Even though Texas had a close relationship to the issue – Drennen lived in Texas, ExxonMobil is based in Texas and the suit was filed here – the Court found that the detrimental activity provision was not a covenant not to compete and that, therefore, the enforcement of New York law would not contravene any fundamental public policy of Texas.  Under New York law, the court determined that ExxonMobil had lawfully terminated the outstanding awards upon Drennen’s breach of the restrictive covenants in the incentive programs.

The Court signaled that such provisions may be enforceable under Texas law rather than unenforceable non-competition agreements, stating that:

There is a difference, although a narrow one, between an employer’s desire to protect an investment and an employer’s desire to reward loyalty. Non-competes protect the investment an employer has made in an employee, ensuring that the costs incurred to develop human capital are protected against competitors who, having not made such expenditures, might appropriate the employer’s investment.  Forfeiture provisions conditioned on loyalty, however, do not restrict or prohibit the employees’ future employment opportunities.
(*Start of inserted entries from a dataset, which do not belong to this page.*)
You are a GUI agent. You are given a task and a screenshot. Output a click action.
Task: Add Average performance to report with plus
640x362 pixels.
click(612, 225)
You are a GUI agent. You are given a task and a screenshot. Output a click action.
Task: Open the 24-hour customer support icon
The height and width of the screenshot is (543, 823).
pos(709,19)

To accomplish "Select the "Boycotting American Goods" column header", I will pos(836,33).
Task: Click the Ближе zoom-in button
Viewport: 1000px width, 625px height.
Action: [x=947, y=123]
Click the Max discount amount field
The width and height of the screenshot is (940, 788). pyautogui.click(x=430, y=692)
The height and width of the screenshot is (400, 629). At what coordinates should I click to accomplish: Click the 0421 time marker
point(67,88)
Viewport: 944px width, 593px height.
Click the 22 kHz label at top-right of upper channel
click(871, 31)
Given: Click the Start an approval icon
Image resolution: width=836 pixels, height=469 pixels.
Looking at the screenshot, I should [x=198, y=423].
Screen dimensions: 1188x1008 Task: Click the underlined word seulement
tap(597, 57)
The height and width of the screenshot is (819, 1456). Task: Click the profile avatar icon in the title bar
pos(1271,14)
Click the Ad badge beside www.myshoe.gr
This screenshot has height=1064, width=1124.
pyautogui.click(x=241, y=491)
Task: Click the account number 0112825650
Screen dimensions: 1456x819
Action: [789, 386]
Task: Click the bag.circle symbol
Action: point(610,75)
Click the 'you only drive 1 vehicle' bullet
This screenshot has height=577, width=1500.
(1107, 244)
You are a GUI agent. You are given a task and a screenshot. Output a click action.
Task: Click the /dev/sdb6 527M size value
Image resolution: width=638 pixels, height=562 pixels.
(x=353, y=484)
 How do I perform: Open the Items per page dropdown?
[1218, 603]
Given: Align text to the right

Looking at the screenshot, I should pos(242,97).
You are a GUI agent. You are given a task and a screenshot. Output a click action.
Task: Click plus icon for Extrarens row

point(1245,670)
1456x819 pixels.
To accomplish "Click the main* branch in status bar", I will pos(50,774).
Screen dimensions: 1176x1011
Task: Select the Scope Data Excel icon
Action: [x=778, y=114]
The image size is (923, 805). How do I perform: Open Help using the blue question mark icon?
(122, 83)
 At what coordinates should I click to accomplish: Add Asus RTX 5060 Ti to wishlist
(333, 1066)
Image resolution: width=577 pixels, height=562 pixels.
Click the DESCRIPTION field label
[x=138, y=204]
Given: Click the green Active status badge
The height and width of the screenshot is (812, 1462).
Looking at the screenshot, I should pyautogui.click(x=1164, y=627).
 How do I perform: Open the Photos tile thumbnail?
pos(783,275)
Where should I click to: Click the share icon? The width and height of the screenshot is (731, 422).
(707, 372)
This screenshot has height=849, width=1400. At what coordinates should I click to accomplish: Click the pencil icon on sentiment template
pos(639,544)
Instead, they reward employees for continued employment and loyalty. . . .  [E]mployee stock-ownership plans have a purpose that is unrelated to restraining competition—linking the interest of key employees with the employer’s long-term success.  Under a noncompete, the former employer can bring a breach of contract suit to enforce the clause. But under a forfeiture provision, the former employer does not need to take legal action because the profit sharing plan belongs to the employer. 

The Court did not give employers certainty that these provisions would be enforceable under Texas law. It noted that it had not considered whether such provisions in non-contributory employee incentive programs were unenforceable under Texas law as unreasonable restraints on trade. That question was reserved for another day.

What does this mean for employers?

Employers who provide similar stock incentive plans to their key executives should review those agreements and determine if adding a detrimental-activity clause makes sense for their organizations, or if they have such provisions, that they are consistent with this ruling.  While enforceability of such provisions is not certain, the Texas Supreme Court has clearly indicated a willingness to consider this possibility.